当页面被注入了恶意 JavaScript 脚本时，浏览器是无法区分这些脚本是否是被恶意注入的还是正常的页面脚本，所以恶意注入 JavaScript 脚本也拥有所有的脚本权限。

如果页面被注入了恶意 JavaScript 脚本，恶意脚本都能做哪些事情？

• 窃取 Cookie 信息：通过恶意 js 脚本获取 Cookie 信息，然后通过 ajax 加上 CORS 功能将数据发送给恶意服务器，恶意服务器拿到用户的 Cookie 信息之后，就可以模拟用户的登录，然后进行账户操作。
• 监听用户行为：通过恶意 js 脚本，可以做到监听用户各种事件，比如获取登陆的键入字符串完成 hack 用户信息。
• 更改 DOM 结构：比较常见的就是通过运营商或者路由器添加浮窗广告，增收自身收入。

如何进行 XSS 攻击？

XSS 主要分为三种类型：存储型 XSS 攻击；反射型 XSS 攻击和基于 DOM 的 XSS 攻击。

1、存储型 XSS 攻击

存储型 XSS 攻击

通过上图，我们可以看出存储型 XSS 攻击大致需要经过如下步骤：

1. 首先 hacker 利用站点漏洞将一段恶意 JavaScript 代码提交到网站的数据库中；
2. 然后用户向网站请求包含了恶意 JavaScript 脚本的页面；
3. 当用户浏览该页面的时候，恶意脚本就会将用户的 Cookie 信息等数据上传到服务器。

一个例子：

以 2015 年喜马拉雅就被曝出的存储型 XSS 漏洞为例，看看整个 XSS 攻击流程。

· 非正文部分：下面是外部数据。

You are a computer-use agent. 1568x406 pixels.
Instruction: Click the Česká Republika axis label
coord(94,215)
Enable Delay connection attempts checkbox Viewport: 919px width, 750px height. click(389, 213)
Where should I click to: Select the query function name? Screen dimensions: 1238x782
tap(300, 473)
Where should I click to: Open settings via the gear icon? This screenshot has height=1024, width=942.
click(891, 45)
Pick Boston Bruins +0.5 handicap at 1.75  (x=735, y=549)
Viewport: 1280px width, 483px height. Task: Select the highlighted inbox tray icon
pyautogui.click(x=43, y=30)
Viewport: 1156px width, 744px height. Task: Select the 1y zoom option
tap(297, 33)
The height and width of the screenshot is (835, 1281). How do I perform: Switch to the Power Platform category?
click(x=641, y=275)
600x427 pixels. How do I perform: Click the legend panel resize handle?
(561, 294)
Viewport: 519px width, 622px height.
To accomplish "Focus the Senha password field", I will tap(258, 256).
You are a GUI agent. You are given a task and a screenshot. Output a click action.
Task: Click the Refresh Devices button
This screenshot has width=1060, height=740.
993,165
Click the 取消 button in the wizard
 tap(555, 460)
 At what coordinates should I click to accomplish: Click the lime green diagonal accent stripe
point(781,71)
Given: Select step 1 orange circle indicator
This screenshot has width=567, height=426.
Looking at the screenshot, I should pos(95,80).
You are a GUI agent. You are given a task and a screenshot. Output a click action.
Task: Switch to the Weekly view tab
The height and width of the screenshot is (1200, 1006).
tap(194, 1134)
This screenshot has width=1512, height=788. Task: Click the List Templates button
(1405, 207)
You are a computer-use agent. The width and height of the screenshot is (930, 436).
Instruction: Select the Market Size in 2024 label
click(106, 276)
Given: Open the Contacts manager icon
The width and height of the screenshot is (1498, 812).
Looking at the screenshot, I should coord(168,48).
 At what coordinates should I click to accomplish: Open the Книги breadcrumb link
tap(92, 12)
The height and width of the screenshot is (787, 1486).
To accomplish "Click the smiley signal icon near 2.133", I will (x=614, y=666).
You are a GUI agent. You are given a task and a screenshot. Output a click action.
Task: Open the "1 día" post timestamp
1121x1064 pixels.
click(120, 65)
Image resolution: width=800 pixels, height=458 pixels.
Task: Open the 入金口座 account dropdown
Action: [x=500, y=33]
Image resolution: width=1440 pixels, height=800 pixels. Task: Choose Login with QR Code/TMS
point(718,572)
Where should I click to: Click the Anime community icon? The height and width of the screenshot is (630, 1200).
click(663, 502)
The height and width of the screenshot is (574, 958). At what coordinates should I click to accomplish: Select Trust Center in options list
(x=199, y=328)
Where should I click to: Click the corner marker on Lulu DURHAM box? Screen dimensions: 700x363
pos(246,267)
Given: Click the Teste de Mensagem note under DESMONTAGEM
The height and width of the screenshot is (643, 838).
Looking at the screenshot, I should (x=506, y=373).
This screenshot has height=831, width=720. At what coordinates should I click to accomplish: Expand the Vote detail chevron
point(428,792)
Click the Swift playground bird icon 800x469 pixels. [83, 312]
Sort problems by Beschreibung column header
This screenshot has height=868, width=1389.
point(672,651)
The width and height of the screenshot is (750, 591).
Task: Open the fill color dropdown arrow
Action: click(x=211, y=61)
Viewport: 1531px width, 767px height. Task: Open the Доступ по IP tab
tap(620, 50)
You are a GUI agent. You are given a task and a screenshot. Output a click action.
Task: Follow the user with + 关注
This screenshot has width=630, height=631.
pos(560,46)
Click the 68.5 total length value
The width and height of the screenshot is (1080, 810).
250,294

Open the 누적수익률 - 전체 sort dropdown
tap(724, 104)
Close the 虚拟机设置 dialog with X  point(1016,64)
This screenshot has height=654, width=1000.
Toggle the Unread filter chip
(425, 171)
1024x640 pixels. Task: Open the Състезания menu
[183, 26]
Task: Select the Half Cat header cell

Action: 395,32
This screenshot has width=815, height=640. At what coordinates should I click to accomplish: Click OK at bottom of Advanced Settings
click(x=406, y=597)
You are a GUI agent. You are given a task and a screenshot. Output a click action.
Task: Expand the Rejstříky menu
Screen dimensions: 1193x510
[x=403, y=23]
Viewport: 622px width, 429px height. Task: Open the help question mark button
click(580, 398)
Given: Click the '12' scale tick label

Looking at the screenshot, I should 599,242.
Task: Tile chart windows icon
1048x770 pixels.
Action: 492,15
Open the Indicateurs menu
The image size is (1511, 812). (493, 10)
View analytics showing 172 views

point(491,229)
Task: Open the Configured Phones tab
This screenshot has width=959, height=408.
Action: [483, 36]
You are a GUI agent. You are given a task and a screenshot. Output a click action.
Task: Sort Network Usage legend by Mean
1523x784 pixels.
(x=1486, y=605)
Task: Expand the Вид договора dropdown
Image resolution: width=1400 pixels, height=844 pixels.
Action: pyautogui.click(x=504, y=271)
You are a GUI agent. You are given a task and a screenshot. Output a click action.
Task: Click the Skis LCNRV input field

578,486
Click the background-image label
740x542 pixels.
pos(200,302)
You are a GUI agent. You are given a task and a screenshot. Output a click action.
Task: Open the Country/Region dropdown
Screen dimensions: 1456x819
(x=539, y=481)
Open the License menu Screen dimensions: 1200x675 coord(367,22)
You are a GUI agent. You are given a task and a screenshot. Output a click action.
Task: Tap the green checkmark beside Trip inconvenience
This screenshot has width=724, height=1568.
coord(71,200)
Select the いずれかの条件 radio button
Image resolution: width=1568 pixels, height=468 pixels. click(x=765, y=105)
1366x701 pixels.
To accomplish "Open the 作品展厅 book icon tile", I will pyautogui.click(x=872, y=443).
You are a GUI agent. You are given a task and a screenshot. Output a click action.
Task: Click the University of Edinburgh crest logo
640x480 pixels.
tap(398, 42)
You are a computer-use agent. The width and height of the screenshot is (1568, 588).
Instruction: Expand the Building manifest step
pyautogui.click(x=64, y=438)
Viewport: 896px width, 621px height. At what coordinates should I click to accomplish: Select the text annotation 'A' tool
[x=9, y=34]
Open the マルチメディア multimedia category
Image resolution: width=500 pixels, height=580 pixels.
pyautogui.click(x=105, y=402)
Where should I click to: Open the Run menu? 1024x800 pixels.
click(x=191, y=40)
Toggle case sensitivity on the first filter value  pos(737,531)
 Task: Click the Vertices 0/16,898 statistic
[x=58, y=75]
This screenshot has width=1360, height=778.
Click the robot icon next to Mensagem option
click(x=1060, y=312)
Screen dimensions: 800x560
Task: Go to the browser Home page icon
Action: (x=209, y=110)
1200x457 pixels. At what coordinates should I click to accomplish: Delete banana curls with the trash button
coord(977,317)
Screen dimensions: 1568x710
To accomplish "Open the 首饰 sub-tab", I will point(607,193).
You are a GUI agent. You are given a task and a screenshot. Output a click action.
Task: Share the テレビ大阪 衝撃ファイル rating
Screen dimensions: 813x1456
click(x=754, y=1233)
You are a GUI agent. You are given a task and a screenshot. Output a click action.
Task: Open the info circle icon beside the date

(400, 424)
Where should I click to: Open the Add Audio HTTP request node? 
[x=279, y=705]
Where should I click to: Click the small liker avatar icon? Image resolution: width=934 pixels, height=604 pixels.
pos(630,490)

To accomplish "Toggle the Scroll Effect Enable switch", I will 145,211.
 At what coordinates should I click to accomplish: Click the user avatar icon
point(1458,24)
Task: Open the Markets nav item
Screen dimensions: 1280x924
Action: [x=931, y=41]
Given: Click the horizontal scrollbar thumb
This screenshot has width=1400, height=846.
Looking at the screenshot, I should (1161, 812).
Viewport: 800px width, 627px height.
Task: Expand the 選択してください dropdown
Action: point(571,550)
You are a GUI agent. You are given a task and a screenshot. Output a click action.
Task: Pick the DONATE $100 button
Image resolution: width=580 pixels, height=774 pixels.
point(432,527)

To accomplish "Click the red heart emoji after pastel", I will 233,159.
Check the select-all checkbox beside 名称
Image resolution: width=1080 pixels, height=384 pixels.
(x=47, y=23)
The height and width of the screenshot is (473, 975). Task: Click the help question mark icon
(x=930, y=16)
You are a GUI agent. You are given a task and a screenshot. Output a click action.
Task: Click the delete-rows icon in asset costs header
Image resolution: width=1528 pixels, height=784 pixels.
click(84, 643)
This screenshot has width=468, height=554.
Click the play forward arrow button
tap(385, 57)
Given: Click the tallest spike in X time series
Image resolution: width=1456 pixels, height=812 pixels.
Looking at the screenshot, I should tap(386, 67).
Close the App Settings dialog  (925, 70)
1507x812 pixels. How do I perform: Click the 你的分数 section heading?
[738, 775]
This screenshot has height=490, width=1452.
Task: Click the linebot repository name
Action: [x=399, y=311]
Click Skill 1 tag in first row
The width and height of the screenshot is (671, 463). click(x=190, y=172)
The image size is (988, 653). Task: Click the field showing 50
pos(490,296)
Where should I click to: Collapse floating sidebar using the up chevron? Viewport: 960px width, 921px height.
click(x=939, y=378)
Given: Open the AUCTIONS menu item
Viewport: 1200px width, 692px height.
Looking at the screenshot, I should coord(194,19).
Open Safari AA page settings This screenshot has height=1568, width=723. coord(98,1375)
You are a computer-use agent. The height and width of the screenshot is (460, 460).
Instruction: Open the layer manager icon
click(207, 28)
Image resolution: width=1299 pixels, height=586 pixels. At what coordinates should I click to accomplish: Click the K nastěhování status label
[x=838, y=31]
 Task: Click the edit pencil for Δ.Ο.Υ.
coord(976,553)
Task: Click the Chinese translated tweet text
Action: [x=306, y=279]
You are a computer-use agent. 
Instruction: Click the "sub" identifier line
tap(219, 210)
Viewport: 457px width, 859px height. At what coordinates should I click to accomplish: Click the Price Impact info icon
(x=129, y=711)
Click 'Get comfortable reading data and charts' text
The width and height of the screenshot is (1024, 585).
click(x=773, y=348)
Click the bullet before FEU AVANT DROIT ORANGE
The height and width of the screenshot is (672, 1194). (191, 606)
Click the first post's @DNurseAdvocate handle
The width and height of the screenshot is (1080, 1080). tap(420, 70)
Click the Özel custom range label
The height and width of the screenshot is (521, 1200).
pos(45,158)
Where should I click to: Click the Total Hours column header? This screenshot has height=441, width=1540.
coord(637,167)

在用户设置专辑名称时，服务器对关键字过滤不严格，使得在编辑专辑名称的时候可以设置为一段 JavaScript，如下图所示：

提交恶意脚本

当 hacker 将专辑名称设置为一段 JavaScript 代码并提交时，喜马拉雅的服务器会保存该段 JavaScript 代码到数据库中。然后当用户打开 hacker 设置的专辑时，这段代码就会在用户的页面里执行（如下图）

用户打开含有恶意代码的页面

恶意脚本可以通过 XMLHttpRequest 或者 Fetch 将用户的 Cookie 数据上传到黑客的服务器。

恶意服务器上的用户 Cookie

再通过手动设置 Cookie 就可以绕过，直接登陆喜马拉雅。

以上就是存储型 XSS 攻击的一个典型案例。这是乌云网在 2015 年曝出来的，虽然乌云网由于某些原因被关停了。默哀。

2、反射型 XSS 攻击

在一个反射型 XSS 攻击过程中，hacker 需要找到一个接口漏洞，用户给服务器发送的一些参数后，服务器没有经过处理，直接原封返回了部分参数，就给了黑客可乘之机，把恶意 JavaScript 脚本当参数发给服务器，服务器直接返回了这个脚本字符串，在浏览器 DOM 解析器中就顺利引入恶意脚本达成 hack。

再举个例子现在我们有一个简单的服务

var express = require('express');  
var router = express.Router();  
/* GET home page. */  
router.get('/', function(req, res, next) {  
 res.render('index', {  
   title: 'Express',  
    xss:req.query.xss   
  });  
});  
module.exports = router;  

接受一个参数，并返回回去渲染成html。

<!DOCTYPE html>  
<html>  
<head>  
  <title><%= title %></title>  
  <link rel='stylesheet' href='/stylesheets/style.css' />  
</head>  
<body>  
  <h1><%= title %></h1>  
  <p>Welcome to <%= title %></p>  
  <div>  
      <%- xss %>  
  </div>  
</body>  
</html>  

访问：http://localhost:3000/?xss=123

正常访问

hacker 找到了这个漏洞，拼凑了一个这样的 url：http://localhost:3000/?xss=< script src="xxx">< /script>,然后诱骗你点击后，在页面上就会运行恶意脚本。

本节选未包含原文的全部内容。